(DATASET EXCERPTS begins)
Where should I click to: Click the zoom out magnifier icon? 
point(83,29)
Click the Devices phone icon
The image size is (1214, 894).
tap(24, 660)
(DATASET EXCERPTS ends)
# WHAT THIS TASK INVOLVES:
In this exercise, you retype all of the data exactly as it appears above.

# ANSWER FOR THE TASK:
Where should I click to: Click the zoom out magnifier icon? 
point(83,29)
Click the Devices phone icon
The image size is (1214, 894).
tap(24, 660)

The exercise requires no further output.